▶ Aufgabenstellung
[1] Schreiben Sie aus dem Text über das geplante schwedische Einwilligungsgesetz den Abschnitt wortgetreu ab, der mit „Der schwedische Ministerpräsident“ beginnt und bis einschließlich „Reichstag eingebracht werden.“ reicht.
[2] Führen Sie den Text über das geplante schwedische Einwilligungsgesetz weiter, indem Sie direkt an seinen letzten Satz anknüpfen.

▶ Vorliegender Text
----------------
Der schwedische Ministerpräsident Stefan Löfven hat sich hinter eine Gesetzesinitiative gestellt, nach der in Zukunft vor jedem sexuellen Kontakt die explizite Erlaubnis des Gegenübers einzuholen sei. Ein Partner, der keinen Sex haben will, muss damit nicht mehr ausdrücklich "Nein" sagen. Das Gesetz soll im kommenden Jahr in den Reichstag eingebracht werden.
"Die Botschaft ist einfach. Man muss sich bei der Person, mit der man Sex haben will, erkundigen, ob sie Sex haben will. Wenn man sich unsicher ist, muss man es lassen. Sex muss freiwillig sein", so Löfven am Sonntag bei einer Pressekonferenz. Mit diesem Schritt wolle man die Einstellungen und Werte der Gesellschaft verändern, erklärte der Sozialdemokrat, der seit 2014 Regierungschef des skandinavischen Landes ist. Er setze sich damit dafür ein, die Straftatbestände "unachtsame Vergewaltigung" oder "unachtsame sexuelle Übergriffe" einzuführen.
Praktische Umsetzung noch unklar
In sozialen Netzwerken überhäufen sich bereits die Fragen, wie das Gesetz umgesetzt werden soll. Eine Einverständniserklärung könnte etwa im Kontext von Darkrooms schwierig sein, in denen es häufig zu nonverbalen Übereinstimmungen kommt. Auch ist unklar, ob bei Gruppensex von jedem einzelnen Teilnehmer ein separates Einverständnis nötig sein wird. Zudem wird darüber debattiert, ob man beim Ausgehen besser stets eine schriftliche Vorlage mitführen soll, da es sonst bei einem Verfahren Aussage gegen Aussage stehen könne – und die Behörden in der Regel eher den Beschuldigerinnen oder Beschuldigern glauben würden.
----------------
▶ Datengrundlage

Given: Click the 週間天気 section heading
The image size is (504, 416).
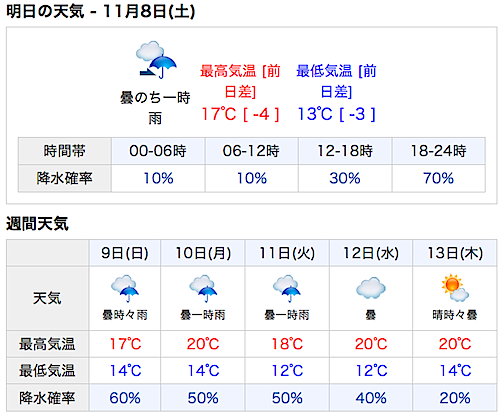Looking at the screenshot, I should 37,224.
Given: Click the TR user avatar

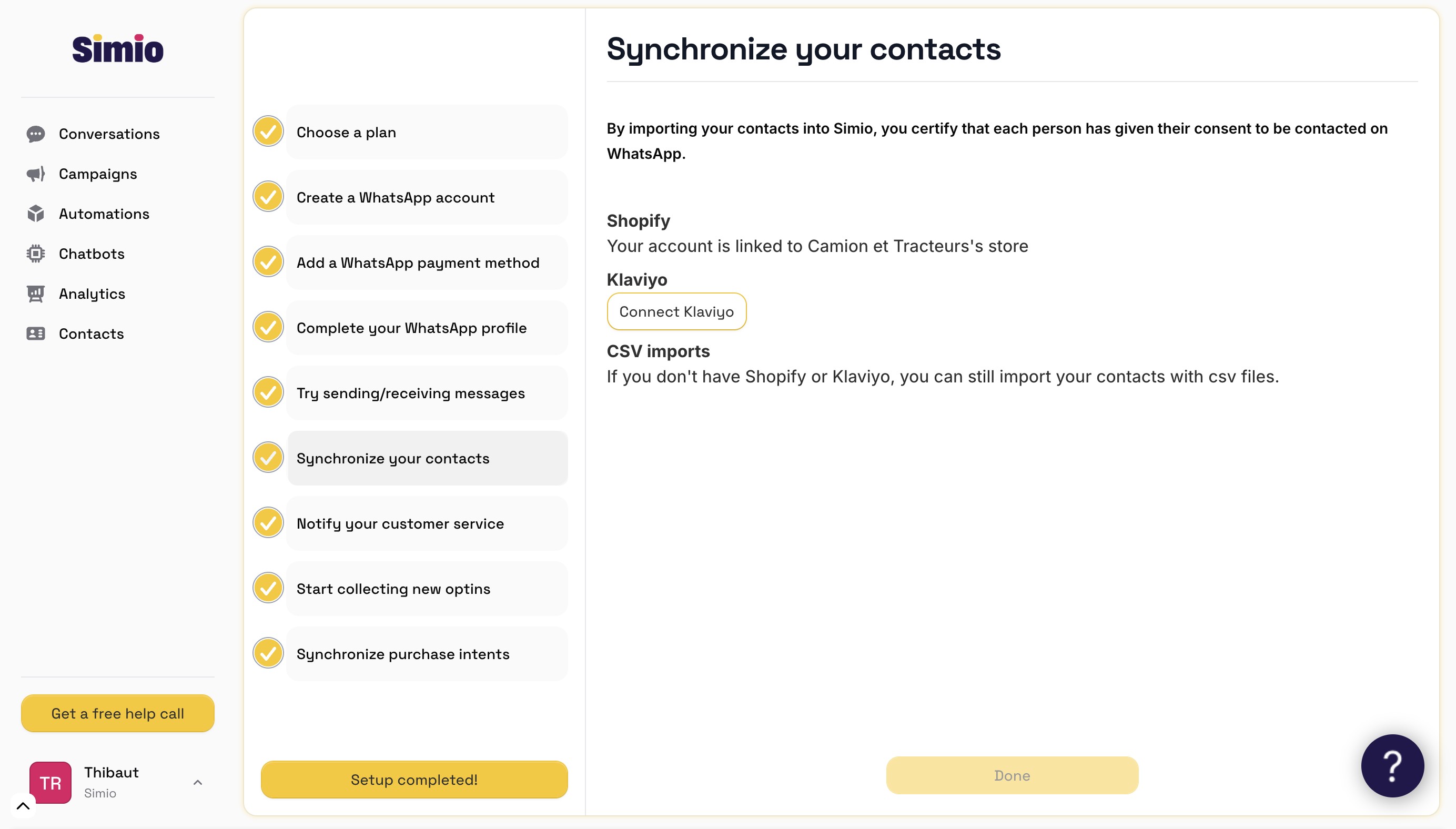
----------------
▶ Lösungen
[1]
Der schwedische Ministerpräsident Stefan Löfven hat sich hinter eine Gesetzesinitiative gestellt, nach der in Zukunft vor jedem sexuellen Kontakt die explizite Erlaubnis des Gegenübers einzuholen sei. Ein Partner, der keinen Sex haben will, muss damit nicht mehr ausdrücklich "Nein" sagen. Das Gesetz soll im kommenden Jahr in den Reichstag eingebracht werden.

[2]
Das Gesetz soll als Folge der "MeToo"-Debatte insbesondere Frauen schützen. Die schwedische Regierung hat dazu in den vergangenen Wochen bereits mehrere andere Initiativen angekündigt. So soll es ab kommenden Jahr für jeden Schweden illegal sein, für Sex in anderen Ländern zu bezahlen. Das schließt selbst EU-Länder wie Deutschland ein, in denen sexuelle Dienstleistungen legal sind. Bereits jetzt ist Prostitution für den Kunden in Schweden illegal. Zudem wurden von Stockholm weitere Initiativen gegen sexuelle Ausbeutung oder Menschenhandel angekündigt.
Statistisch hat Schweden heute mit Abstand die höchsten Vergewaltigungsraten in Europa – umgerecht auf die Einwohnerzahl gibt es in Schweden sieben Mal mehr Vergewaltigungen als in Deutschland. Die Diskrepanz könnte allerdings insbesondere daran liegen, dass die Definition von Vergewaltigung dort bereits jetzt sehr weit gefasst ist. Der bekannteste Kriminalfall in Verbindung mit diesen Gesetzen ist der Vergewaltigungsvorwurf gegen Wikileaks-Gründer Julian Assange. Gegen ihn lässt Schweden wegen des Vorwurfs der "weniger groben Vergewaltigung" fahnden. Der Australier soll nach zunächst einvernehmlichem Safer Sex mit einer Frau später das Kondom entfernt haben, eine andere habe er ohne deren Einverständnis unsittlich berührt. Einer Verhaftung in London entzog sich Assange und floh 2012 in die ecuadorianische Botschaft – dort lebt er noch heute. (cw)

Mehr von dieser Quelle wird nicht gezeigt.